The openly racist platforms of Republican presidential candidates in recent years have been unprecedented. They also explicitly favored white evangelical Americans over all others. At first, it wasn’t clear that the Republican leadership would go along with it—during his own presidential campaign, Texas senator Ted Cruz blasted Trump, calling him “utterly amoral”—but many of them saw in Trump a way to enact their own agendas. This included tax cuts for the rich, business deregulation, and environmental rollbacks. With Trump in the White House and Republicans controlling the Senate, the party could also stack the Supreme Court and the judiciary more generally with conservative judges who could potentially stymie democratic initiatives for years to come. They, too, became ethnic entrepreneurs.
Trump knew instinctively that a deep sense of alienation in many white voters would be enough to propel him to the top. And so he didn’t just focus on division, denigrating Muslims or Black Americans as the “other.” Like other ethnic entrepreneurs before him, he emphasized the downgrading of the former majority—in this case, how much whites had lost. He put the grievances of white, male, Christian, rural Americans into a simplified framework that painted them as victims whose rightful legacy had been stolen. He often spoke out about the things that were being stripped away, including religious rights, gun rights, and job opportunities. His campaign slogan promised a return to glory: “Make America Great Again.” In him, people saw someone unlike any other candidate, someone who recognized the value of their lives and offered them protection.
Trump was a natural ethnic entrepreneur. His example showed other candidates how to win over a select group of white voters, and to rally them for the election.
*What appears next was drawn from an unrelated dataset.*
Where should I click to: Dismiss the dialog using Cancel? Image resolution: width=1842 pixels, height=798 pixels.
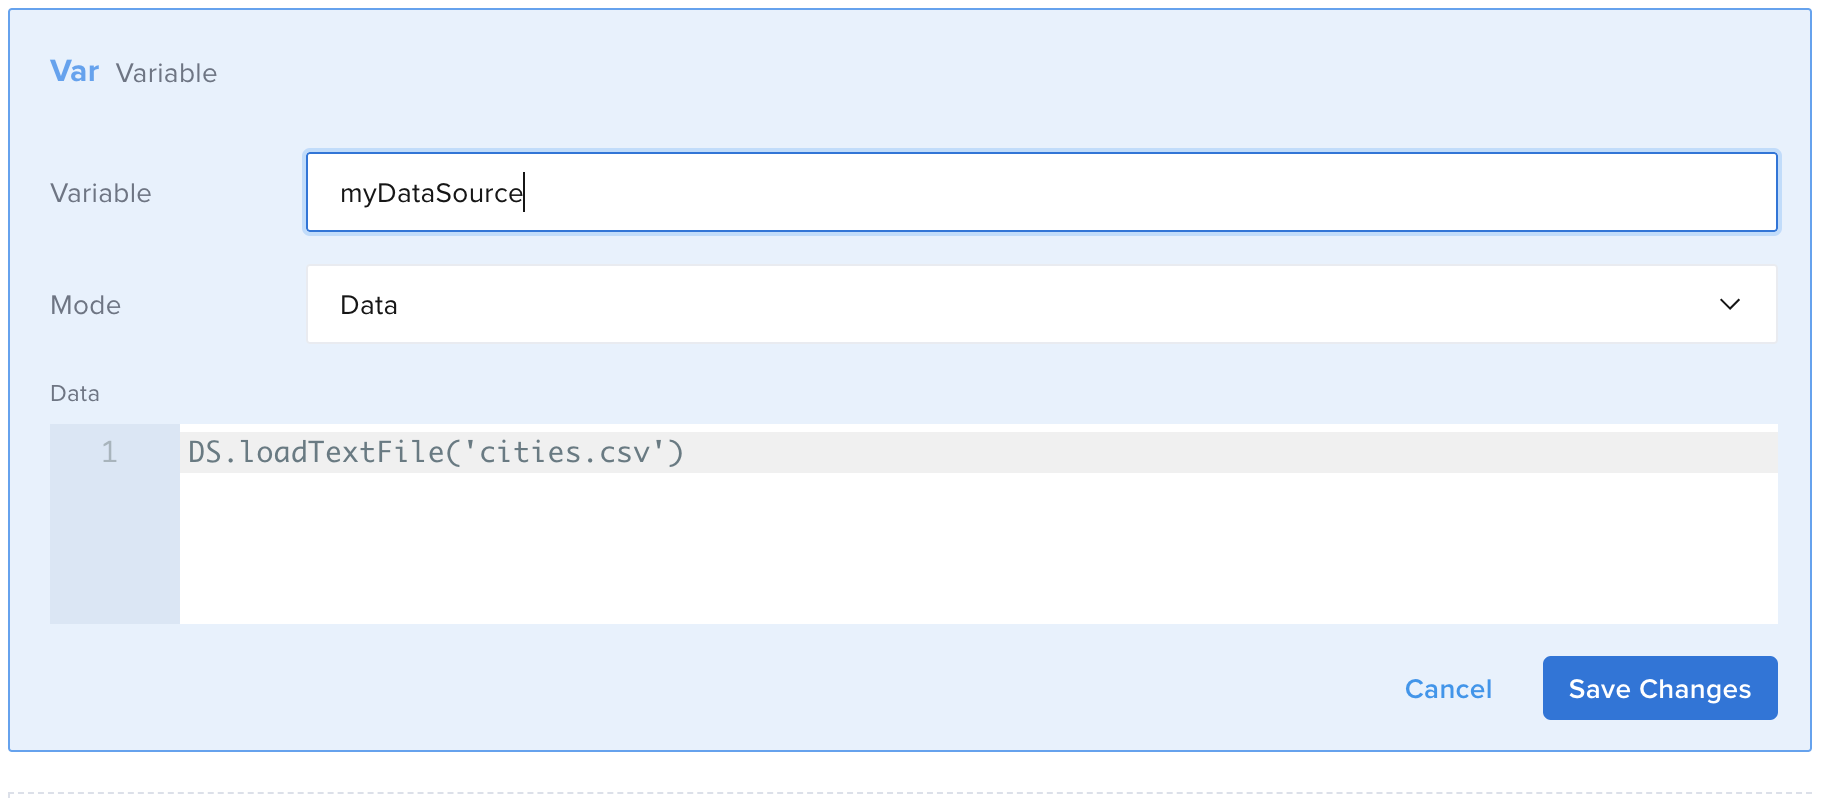1448,688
He wasn’t as successful convincing the majority white population that they were being attacked by the Left. He exaggerated the threat from antifa, conjured Mexican rapists, and claimed that America’s cities were dens of violence. However, not all white voters believed his claims. Particularly suburban women were skeptical. His hold over the party is strong and millions of Americans continue to support him, even the Republican leadership. Once ethnic entrepreneurs have made it clear that they believe their success is dependent on one person, it can be hard for them to lose. This is how they maintain their power, often using fear and extreme nationalism. Milosevic remained Serbia’s party leader and president for 8 years—crafting an increasingly authoritarian government—until he was eventually thrown out as a result of mass protests.
All signs indicate that Trump is likely to be the Republican candidate again in 2024, but even if he isn’t, other ambitious Republicans—Tom Cotton, Ron DeSantis, Josh Hawley—have studied his playbook and will no doubt use it to try to catapult themselves into the White House. They will try to attract Trump’s eighty-eight million followers, but they will also seek to gain additional ones. By creating threats, inciting more racial terror, and convincing the white population that they really are fighting an existential war, they can do this. These ethnic entrepreneurs will go far. What will they do?